▸ WHAT THIS TASK INVOLVES
Answer these questions using the movie review.
(a) What age does the writer of the review give?
(b) What is the name of the character Sam Worthington plays?
(c) What is the stated value of the diamond the character was framed for stealing?

▸ TEXT PROVIDED
"""
Man on a Ledge Review
I am 29 years old. I am single. It's Thursday night as I write this, and I should be out at the bars hitting on beautiful women, or at least lusting after them from afar. Instead, I'm sitting at home writing a stupid review about a stupid movie, thinking about what could have been had I not chosen to go watch Man on the Ledge, a mildly entertaining but laughably dumb crime thriller starring Sam Worthington.
The charming Aussie best known for Avatar but also responsible for such atrocities like Terminator Salvation and Clash of the Titans plays Nick Cassidy, an escaped fugitive and former cop who has climbed onto a ledge to make a big splatter - er, splash - in front of an audience as he attempts to prove his innocence. A dude who looks a lot like a skeletal version of Ed Harris, played by Ed Harris, framed him for stealing a $40 million diamond, and now he's determined to show to the world that the diamond is still in the man's vault. It's like Tower Heist, only unintentionally funny.
"""
▸ EXTRACTED INFORMATION
"""
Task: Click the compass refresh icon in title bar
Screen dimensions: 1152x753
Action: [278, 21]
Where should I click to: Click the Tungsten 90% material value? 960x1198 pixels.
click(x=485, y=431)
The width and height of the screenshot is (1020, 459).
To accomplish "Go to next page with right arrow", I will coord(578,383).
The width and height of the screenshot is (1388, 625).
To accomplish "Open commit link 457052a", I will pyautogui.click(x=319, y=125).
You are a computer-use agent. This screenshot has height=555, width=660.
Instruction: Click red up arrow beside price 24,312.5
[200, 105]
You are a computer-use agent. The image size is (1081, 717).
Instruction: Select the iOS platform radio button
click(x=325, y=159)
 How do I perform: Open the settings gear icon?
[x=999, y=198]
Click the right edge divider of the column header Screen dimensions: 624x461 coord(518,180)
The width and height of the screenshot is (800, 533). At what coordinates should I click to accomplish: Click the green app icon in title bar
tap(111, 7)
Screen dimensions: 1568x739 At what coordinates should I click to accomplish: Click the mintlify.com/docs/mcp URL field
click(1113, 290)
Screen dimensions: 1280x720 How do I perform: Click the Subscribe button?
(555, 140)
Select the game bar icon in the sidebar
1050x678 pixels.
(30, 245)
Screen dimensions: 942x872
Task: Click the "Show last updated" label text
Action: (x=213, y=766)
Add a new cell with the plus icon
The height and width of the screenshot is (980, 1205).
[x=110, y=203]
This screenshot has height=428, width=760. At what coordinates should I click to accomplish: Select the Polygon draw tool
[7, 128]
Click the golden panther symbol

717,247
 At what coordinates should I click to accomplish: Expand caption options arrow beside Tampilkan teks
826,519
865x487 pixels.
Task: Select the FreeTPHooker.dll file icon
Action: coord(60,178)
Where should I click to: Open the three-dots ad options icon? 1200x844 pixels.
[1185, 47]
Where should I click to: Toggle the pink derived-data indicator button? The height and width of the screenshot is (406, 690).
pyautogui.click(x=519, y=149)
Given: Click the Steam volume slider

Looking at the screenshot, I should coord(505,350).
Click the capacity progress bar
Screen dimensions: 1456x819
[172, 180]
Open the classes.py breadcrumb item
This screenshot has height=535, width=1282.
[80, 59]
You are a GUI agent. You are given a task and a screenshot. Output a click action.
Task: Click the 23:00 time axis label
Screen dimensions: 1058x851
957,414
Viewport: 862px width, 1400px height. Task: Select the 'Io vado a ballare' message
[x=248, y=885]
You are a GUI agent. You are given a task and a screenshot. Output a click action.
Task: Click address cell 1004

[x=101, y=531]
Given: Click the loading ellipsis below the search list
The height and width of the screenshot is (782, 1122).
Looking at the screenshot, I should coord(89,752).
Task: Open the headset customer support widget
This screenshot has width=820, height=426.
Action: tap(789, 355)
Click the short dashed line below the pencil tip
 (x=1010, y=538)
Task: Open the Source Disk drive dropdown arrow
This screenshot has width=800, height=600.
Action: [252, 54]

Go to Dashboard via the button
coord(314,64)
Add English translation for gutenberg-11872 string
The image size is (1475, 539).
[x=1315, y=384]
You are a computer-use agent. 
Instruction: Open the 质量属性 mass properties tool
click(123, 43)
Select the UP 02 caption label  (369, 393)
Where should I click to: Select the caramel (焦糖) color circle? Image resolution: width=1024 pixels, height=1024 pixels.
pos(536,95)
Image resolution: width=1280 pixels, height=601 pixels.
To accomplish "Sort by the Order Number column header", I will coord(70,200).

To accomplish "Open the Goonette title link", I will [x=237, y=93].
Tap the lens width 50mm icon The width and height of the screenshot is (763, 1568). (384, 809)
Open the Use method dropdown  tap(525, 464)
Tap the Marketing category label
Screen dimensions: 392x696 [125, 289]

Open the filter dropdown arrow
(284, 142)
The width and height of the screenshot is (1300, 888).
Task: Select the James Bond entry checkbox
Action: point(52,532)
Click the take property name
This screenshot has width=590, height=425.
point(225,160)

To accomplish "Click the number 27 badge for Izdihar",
"""
▸ TASK OUTPUT
(a) 29 years old
(b) Nick Cassidy
(c) $40 million